1) To learn how to observe, reflect, and analyze the factors and motivations that may be important for changing a behavior.

Making behavioral changes A Reflective Journal
We all have behaviors that we would like change. Some like healthy behaviors such as eating better, having good quality sleep, meditating, and exercising we want to do more of, and some such as smoking, eating junk foods, or drinking too much, we want to do less of. Changing health behaviors is not always as easy or straightforward as it may appear, and thats where exercise psychology principles can play a valuable role in helping people make healthy changes.
For this project you will select a behavior that you may have been thinking about changing, or have tried to change previously without success. Over the few weeks of this course, you will be given an opportunity to reflect on the factors that may help or hinder actually making this healthy change by completing a series of measures and tools often used in health behavior change research. You will also learn the value and limitations of current behavior change theories that may be applied to understanding successful change.
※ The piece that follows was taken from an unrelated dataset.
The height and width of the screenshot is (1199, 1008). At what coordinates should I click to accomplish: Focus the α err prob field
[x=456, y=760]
The purpose of this project is threefold:

2) To increase your understanding of what it is like to be the target of a behavior change program, and to complete psychological measures often used in behavioral research.
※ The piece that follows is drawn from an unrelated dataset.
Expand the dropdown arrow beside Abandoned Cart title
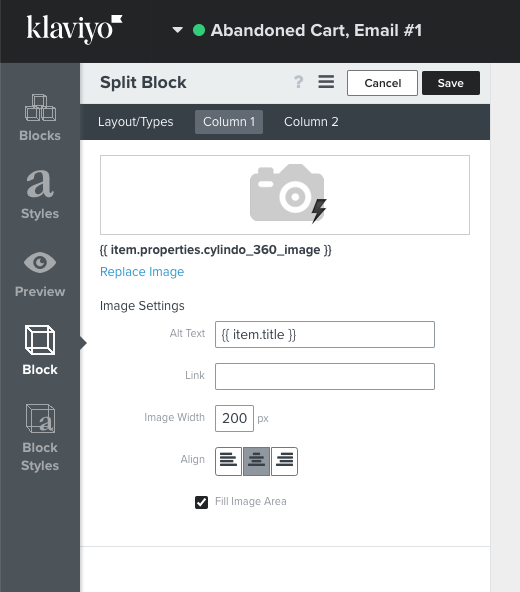 [177, 30]
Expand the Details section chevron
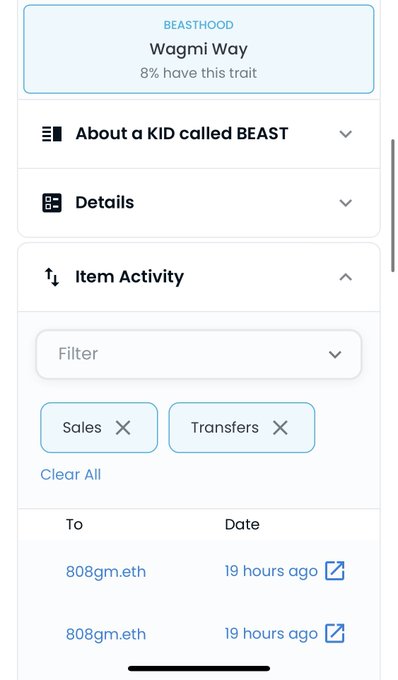Image resolution: width=398 pixels, height=680 pixels. click(346, 203)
3) To increase your understanding of how to apply behavioral change theories/interventions to changing a specific health behavior.
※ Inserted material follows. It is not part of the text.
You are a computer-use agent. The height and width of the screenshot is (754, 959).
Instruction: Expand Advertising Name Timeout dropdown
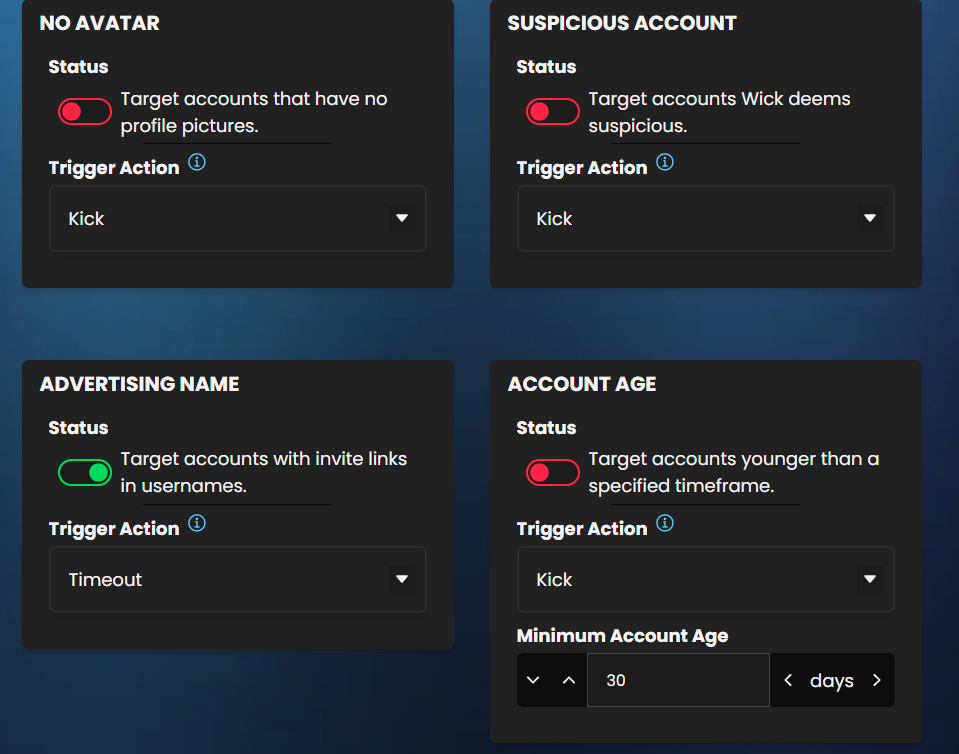tap(238, 580)
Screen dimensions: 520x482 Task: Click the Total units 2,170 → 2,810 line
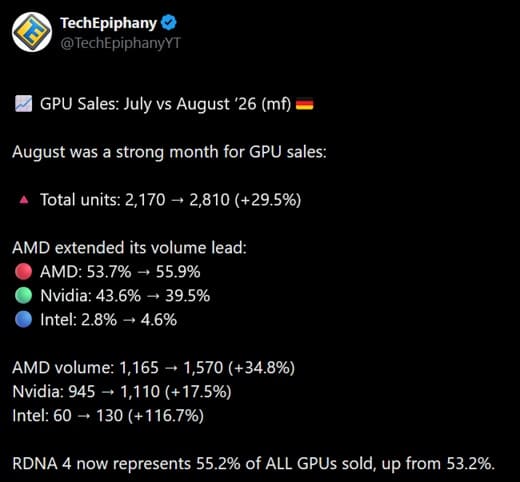point(171,200)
FORMAT: The final report should include 2 to 3 double spaced typed pages with 1 margins, excluding title page. Font: Times New Roman. Size: 12
*The assignment is due on November 16th.

Your final paper will include the following components.
1) First state the specific health behavior you wish to change and describe in well-defined terms. For example do aerobic exercise for 30 minutes three days per week at 70% of maximal heart rate, or cut back the number of cigarettes smoked to 3 a day.
Please make sure you pick only one behavior, not a set of behaviors, or several different ones to change all at once. The more focused and precise you are about the behavior the easier it will be to complete the necessary exercises and components of this journal.
2) Once you have chosen a behavior to focus on you will need to take a baseline frequency rating of this behavior for a period of one week. For example, if the behavior you have been thinking of changing is to increase physical activity level, chart how much you currently exercise. Of course now you have to come up with a unit of measurement, such as measuring physical activity a day = miles or minute or hours. Then merely observe, record and keep a chart on the frequency of the target behavior, and prepare a chart. 3) The remainder (and bulk) of your journal entry will iclude
A discussion of your history with this behavioral change (that is how long have you been considering it, have you tried making this change previously, etc.).
A reflection on why you would like to make this change.
Discuss your answers and any personal observations and insights that you may have about your reasons for wanting to change this behavior in your journal entry.
Include the health behavior change theories/interventions you used to change your specific health behavior (references APA style).
For example you may want to answer questions such as;
What are the consequences of this behavior in your life?
How will your life be improved when/if you change this behavior?